All of these findings are troubling, but as a pediatrician, what I found particularly disturbing was the increasing number of young adults, mostly male, that are killed. The young people in this age group are no longer my patients, but they are the right age to be the parents of my current patients. A violent death of a parent does not stay contained in that generation but spills into the next (and even the one after that) because a child who experiences such a tremendous loss rarely heals completely, limiting his ability to fully parent when it is his turn.
What Can We Do in the Face of Such Disturbing Realities?
Chicago is a city of neighborhoods which differ substantially in access to opportunities that contribute to a resident’s health and well-being. In Healthy Chicago 2.0, the Chicago Department of Public Health (CDPH) developed a Child Opportunity Index which computes a composite community score for 3 domains of opportunity: educational, health and environmental, and social and economic. The components of the score include such items such as adult educational attainment and proximity to employment. No Chicagoan should be surprised to learn that 1 in 2 African American and Hispanic children live in low child opportunity areas compared to 1 in 50 Caucasian children. There are no violence indicators included in the composite score, but neighborhoods that have high rates of community violence tend to have low Child Opportunity Scores.

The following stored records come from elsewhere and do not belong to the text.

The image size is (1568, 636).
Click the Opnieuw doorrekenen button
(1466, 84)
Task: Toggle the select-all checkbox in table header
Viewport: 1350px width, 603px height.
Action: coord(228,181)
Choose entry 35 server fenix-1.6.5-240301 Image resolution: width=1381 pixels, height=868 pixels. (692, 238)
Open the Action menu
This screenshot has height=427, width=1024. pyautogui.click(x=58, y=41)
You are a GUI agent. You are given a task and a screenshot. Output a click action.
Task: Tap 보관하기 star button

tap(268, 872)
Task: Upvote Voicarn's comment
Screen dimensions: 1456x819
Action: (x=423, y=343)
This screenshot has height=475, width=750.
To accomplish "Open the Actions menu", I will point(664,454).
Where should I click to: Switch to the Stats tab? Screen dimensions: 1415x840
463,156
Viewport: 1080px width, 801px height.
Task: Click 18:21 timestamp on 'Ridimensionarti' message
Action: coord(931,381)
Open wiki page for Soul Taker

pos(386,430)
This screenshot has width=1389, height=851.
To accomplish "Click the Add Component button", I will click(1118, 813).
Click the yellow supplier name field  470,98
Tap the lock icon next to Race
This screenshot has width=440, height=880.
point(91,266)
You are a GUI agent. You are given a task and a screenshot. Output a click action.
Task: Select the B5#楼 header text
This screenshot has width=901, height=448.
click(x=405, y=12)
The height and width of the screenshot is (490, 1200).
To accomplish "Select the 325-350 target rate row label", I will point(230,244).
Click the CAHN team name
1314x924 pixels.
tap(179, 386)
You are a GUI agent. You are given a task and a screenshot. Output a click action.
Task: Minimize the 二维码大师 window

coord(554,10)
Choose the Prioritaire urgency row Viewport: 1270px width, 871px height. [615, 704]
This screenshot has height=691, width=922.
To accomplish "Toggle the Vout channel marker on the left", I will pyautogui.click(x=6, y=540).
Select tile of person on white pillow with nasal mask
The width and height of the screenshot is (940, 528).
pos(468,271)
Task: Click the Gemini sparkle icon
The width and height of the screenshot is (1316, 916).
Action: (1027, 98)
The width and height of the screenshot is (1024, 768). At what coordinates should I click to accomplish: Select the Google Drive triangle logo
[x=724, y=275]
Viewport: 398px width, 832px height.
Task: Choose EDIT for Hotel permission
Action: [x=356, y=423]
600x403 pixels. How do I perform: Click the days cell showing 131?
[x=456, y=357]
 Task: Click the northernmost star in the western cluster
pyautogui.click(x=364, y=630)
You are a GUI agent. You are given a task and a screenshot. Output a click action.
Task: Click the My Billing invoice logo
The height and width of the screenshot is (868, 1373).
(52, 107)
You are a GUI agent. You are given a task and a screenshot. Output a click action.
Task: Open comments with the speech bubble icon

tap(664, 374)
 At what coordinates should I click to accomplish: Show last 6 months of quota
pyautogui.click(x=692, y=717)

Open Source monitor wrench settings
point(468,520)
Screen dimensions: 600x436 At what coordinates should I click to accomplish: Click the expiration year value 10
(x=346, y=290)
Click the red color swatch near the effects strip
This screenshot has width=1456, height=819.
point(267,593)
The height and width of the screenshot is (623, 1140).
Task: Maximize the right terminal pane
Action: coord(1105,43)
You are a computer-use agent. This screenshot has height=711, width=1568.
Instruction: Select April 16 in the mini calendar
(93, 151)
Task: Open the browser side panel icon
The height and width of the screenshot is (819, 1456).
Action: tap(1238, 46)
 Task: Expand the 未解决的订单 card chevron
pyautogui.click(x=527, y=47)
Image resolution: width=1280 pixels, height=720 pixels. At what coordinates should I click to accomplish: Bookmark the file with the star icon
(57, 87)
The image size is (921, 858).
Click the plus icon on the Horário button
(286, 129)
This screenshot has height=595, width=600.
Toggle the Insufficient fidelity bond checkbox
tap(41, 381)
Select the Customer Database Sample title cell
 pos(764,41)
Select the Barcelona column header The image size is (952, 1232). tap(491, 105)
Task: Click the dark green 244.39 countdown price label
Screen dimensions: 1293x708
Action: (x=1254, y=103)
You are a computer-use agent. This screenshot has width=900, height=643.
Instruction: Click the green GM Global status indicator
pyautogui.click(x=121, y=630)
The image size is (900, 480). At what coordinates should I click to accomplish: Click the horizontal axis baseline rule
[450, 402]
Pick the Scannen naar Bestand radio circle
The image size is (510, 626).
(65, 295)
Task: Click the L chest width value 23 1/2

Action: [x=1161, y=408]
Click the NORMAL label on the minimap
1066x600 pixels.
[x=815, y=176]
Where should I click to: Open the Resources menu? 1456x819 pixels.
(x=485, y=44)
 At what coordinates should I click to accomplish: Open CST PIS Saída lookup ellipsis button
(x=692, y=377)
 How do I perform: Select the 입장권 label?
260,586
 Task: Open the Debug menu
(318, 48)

It is becoming increasing understood that violence is not only a learned behavior that can be prevented, it is also a health equity issue. “Health equity is providing all people with fair opportunities to have the best health possible.” (Preventioninstitute.org) To realize this goal of equity for all, we need to address the root causes of violence which include the social determinants of health (such as housing and education) and structural inequities (such as discrimination and segregation).
Healthy Chicago 2.0 is Chicago’s four year community health improvement plan which was created through an inclusive process of public health stakeholders and community residents working together. Using the framework of health in all policies, Healthy Chicago 2.0 brings together a multi-disciplinary group of organizations and individuals including faith based institutions, health care organizations, social service providers, academic institutions, businesses, philanthropists, community members, and government agencies (including the Chicago Police Department, the Chicago Park District, and the Chicago Department of Transportation in addition to CDPH). It has an ambitious agenda to achieve health equity for all. Daniel Burnham may or may not have said “Make no little plans; they have no magic to stir men’s blood…Make big plans” (Chicago Tribune), but nevertheless, the sentiment remains true for us today. We need to think big, be bold, if we want to interrupt the intergenerational transmission of violence and eradicate the health disparities that currently exist among neighborhoods in Chicago.
WE can do this. We are a city that once reversed the flow of a river; we can certainly reverse the flow of violence.